When you take a drug for use from the box, read the label to be sure it is the drug you have been asked for.

Shock

The supply of oxygen to the tissues is essential in the maintenance of life; this can only be ensured when the circulatory system is functioning normally. Sudden collapse of the circulation known as shock is one of the common and formidable conditions in clinical practice.

Clinical causes

  1. Haemorrhage
  2. Severe wounds
  3. Severe burns
  4. Multiple fractures
  5. Pulmonary embolism
  6. Myocardial infarction (heart attack)
  7. Severe infection
  8. Severe allergic reaction

Signs and Symptoms

Varies with type of shock

  1. Apprehension, light headedness
  2. Generalized itching
  3. Swelling of eyelids, lip, tongue, hands, feet.
  4. Skin colour pale and grey, slow capillary refill of nail beds.
  5. Cool, moist skin
  6. Weak, rapid pulse
  7. Fast, shallow breathing
  8. Low blood pressure

Types of shock

  1. Hypovolemic - blood or plasma is lost from circulation to exterior of the body or into the tissues. Also may be due to dehydration.
  2. Cardiogenic - failure of pumping action by the heart causing inadequate circulating blood volume.
  3. Vasogenic or low resistance shock - widespread vasodilation causing increased capacity of circulation. Existing blood volume, even if it is normal, becomes inadequate.

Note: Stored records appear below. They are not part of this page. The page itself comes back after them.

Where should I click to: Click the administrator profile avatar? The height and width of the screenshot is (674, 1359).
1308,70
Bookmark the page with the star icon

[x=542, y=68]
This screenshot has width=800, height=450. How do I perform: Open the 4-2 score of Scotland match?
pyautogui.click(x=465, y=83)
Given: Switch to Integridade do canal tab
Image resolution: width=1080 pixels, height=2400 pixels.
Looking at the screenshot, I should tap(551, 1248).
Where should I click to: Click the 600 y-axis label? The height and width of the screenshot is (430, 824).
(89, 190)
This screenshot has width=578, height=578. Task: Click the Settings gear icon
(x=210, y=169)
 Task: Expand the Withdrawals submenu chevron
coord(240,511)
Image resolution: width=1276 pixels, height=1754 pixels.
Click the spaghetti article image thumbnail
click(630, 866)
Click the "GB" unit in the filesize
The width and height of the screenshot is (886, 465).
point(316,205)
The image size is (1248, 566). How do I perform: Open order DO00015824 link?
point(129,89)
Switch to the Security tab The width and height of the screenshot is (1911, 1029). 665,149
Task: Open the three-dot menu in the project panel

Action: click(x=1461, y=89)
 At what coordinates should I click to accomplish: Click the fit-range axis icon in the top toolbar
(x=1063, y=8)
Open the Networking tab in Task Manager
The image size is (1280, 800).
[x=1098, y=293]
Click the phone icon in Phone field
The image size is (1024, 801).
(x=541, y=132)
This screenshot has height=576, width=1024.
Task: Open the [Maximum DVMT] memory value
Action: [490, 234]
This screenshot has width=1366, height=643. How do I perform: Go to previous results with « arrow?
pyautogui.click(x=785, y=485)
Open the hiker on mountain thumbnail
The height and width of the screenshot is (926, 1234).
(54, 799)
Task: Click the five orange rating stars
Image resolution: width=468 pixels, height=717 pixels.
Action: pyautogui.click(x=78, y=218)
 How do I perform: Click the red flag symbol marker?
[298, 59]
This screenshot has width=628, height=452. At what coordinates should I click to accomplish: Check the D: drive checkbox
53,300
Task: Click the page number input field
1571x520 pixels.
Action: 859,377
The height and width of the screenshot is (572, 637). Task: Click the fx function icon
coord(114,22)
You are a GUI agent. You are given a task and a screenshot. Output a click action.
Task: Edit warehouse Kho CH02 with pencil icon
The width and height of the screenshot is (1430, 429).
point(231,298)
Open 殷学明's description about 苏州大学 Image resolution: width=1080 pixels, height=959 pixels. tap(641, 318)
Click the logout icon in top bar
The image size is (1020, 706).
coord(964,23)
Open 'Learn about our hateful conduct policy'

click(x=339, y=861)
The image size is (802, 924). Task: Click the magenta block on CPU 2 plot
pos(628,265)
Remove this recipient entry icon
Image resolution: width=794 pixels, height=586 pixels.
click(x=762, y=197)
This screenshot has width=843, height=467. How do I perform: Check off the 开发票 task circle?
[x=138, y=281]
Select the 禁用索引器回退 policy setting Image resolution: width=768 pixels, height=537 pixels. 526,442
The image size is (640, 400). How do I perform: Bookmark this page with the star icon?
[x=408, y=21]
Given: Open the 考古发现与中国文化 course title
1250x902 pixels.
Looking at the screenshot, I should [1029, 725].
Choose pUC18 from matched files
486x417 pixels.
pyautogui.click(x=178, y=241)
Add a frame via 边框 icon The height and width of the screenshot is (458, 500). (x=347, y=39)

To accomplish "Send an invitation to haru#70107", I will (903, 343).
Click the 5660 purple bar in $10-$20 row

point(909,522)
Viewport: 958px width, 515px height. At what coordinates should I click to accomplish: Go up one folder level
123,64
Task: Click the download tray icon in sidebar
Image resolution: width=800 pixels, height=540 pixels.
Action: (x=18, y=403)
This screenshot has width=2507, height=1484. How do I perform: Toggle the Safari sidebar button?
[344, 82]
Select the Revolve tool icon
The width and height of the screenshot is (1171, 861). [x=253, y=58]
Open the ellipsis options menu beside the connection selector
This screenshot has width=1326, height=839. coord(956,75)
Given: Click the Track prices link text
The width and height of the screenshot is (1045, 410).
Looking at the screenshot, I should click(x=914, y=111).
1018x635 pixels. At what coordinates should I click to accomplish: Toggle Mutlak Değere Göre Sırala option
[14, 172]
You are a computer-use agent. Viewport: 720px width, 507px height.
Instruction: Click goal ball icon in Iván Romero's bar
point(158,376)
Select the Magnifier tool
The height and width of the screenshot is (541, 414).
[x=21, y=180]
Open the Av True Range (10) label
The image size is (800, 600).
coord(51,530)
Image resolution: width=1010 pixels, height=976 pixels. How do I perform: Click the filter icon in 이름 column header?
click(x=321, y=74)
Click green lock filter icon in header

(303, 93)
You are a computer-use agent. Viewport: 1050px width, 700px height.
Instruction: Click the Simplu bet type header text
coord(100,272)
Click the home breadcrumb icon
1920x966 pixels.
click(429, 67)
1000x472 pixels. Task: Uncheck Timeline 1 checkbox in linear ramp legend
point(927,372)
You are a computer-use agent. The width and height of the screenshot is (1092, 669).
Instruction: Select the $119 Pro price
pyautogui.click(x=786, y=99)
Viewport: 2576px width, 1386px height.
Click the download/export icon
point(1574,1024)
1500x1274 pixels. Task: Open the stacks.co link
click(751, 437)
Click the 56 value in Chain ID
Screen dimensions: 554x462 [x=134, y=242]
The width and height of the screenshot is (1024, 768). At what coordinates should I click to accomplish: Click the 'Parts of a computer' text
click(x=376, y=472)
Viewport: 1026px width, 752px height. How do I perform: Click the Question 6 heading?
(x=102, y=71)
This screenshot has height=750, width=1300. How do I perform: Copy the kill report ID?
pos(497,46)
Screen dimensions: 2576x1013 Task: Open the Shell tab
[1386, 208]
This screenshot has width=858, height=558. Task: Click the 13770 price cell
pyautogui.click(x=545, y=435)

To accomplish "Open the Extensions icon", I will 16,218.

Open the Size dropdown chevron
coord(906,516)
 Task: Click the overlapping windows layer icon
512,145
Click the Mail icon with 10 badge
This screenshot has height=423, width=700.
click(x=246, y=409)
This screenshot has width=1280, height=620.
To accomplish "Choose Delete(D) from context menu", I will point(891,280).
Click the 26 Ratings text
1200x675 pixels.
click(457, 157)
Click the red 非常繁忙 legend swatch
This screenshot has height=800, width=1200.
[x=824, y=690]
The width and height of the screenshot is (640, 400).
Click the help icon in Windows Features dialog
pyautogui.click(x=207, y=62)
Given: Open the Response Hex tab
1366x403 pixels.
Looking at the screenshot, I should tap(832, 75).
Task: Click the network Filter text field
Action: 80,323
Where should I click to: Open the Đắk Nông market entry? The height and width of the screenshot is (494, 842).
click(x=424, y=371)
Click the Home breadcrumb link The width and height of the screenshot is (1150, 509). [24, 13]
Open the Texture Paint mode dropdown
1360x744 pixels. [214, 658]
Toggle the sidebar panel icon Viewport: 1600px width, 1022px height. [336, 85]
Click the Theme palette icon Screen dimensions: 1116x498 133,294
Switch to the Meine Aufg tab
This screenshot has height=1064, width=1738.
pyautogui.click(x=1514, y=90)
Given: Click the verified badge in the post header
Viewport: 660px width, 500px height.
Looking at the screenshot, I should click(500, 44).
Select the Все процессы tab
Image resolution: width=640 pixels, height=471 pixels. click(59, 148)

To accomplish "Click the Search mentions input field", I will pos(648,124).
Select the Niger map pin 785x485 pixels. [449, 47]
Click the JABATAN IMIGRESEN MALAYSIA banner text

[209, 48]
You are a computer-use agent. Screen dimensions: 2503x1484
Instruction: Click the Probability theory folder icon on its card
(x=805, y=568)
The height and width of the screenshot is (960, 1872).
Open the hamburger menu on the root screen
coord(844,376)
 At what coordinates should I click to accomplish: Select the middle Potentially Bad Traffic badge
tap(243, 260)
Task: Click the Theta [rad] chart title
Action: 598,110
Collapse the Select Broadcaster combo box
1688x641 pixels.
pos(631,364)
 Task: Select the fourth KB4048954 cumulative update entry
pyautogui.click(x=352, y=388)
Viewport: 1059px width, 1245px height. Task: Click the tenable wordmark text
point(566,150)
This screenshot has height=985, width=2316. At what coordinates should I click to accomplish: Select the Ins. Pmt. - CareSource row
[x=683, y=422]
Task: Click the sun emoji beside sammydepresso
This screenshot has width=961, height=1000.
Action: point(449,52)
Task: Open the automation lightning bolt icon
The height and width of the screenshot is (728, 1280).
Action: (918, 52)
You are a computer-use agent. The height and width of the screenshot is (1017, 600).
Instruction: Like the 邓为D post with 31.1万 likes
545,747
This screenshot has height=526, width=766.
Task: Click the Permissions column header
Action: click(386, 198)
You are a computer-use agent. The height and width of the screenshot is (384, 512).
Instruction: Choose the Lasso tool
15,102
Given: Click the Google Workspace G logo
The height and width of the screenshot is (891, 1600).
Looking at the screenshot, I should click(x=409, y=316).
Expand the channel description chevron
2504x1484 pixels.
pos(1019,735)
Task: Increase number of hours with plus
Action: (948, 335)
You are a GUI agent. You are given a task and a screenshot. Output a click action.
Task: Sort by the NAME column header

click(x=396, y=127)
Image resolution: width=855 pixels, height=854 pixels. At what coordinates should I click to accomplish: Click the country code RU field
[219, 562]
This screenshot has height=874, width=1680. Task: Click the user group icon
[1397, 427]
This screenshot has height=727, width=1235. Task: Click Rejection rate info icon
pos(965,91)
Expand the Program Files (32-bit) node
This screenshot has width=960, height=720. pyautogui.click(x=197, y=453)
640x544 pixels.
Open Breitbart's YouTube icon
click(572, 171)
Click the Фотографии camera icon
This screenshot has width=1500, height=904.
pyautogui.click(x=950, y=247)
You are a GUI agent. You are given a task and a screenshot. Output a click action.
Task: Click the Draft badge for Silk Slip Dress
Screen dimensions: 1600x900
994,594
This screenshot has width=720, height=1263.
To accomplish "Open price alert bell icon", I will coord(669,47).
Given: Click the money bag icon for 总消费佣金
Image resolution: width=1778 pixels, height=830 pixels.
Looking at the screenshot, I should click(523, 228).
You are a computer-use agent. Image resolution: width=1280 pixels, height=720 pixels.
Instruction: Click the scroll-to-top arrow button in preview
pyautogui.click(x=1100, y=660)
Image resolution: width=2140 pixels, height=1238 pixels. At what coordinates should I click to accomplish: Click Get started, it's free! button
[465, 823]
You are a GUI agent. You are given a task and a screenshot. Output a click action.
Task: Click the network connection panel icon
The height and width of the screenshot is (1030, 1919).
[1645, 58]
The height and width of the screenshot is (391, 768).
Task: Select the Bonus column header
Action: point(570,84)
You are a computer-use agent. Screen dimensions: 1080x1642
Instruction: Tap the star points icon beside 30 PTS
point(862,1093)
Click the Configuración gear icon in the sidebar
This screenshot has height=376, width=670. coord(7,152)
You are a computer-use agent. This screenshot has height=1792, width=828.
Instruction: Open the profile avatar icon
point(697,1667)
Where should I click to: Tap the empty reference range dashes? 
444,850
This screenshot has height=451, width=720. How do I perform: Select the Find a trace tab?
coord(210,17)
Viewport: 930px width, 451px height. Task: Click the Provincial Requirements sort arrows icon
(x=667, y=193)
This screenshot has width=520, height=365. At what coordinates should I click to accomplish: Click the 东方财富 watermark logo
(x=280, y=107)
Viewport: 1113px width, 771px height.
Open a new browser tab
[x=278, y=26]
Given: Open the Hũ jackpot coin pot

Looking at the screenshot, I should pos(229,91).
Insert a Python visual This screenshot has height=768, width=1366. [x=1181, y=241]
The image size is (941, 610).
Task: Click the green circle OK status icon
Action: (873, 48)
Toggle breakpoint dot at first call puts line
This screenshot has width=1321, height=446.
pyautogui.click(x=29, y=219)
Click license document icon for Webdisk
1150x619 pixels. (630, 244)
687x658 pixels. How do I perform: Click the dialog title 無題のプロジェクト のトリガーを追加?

Septic - caused by overwhelming infection

Anaphylactic - severe allergic reaction produced by the injection of a protein to which a person is sensitive, e.g penicillin, anaesthetic agent.

Neurogenic - loss of sympathetic control (nervous system), can result from spinal anaesthesia.

Treatment

  1. The patient should be laid flat, preferably in the head down position. This helps supply more blood to the brain.
  2. Depending on the type of shock the volume of circulating blood should be increased as quickly as possible, by setting up intravenous infusion.
  3. Venous blood should be taken for grouping and cross matching in severe cases of hypovolemic shock.
  4. Fluids to be administered ringer lactate or 0.9 normal saline in to be instituted until medical help arrives.
  5. Injection adrenaline 1 amp subcutaneous is the drug of choice in anaphylactic shock.

Summary

The major systemic complications of asthma, diabetes, hypertension, cardiac arrest and shock have been described. Management by OA of the above is described. Majority of patients coming to eye hospital may not have these complications. But OA must have this knowledge.

Key points to remember

  • Asthma can be chronic or acute
  • Medications are available to treat asthmatic attacks
  • Diabetes is common in eye hospital patients
  • OA should have a thorough knowledge of symptoms and treatment
  • Hypertension may lead to serious complications in the eye and the whole body
  • Hypertension must be constantly monitored and controlled
  • Cardiac arrest is a life threatening condition
  • Resuscitation must be started immediately
  • Shock has many causes

Student exercise

Say True/ False

  1. Asthma can only be chronic.
  2. No medication is available to treat asthmatic attacks.
  3. Diabetes is common in the eye hospital patients.
  4. Hypertension must be monitored occasionally.
  5. Cardiac arrest is not a life threatening condition.

Answer the following

  1. Why should OA be concerned about surgical patients with asthma?
  2. Why it is necessary to check blood sugar for diabetic patients?
  3. List the steps to be taken upon finding a collapsed patient.
  4. List three causes of shock.
  5. List three medications in the emergency drug box and their uses.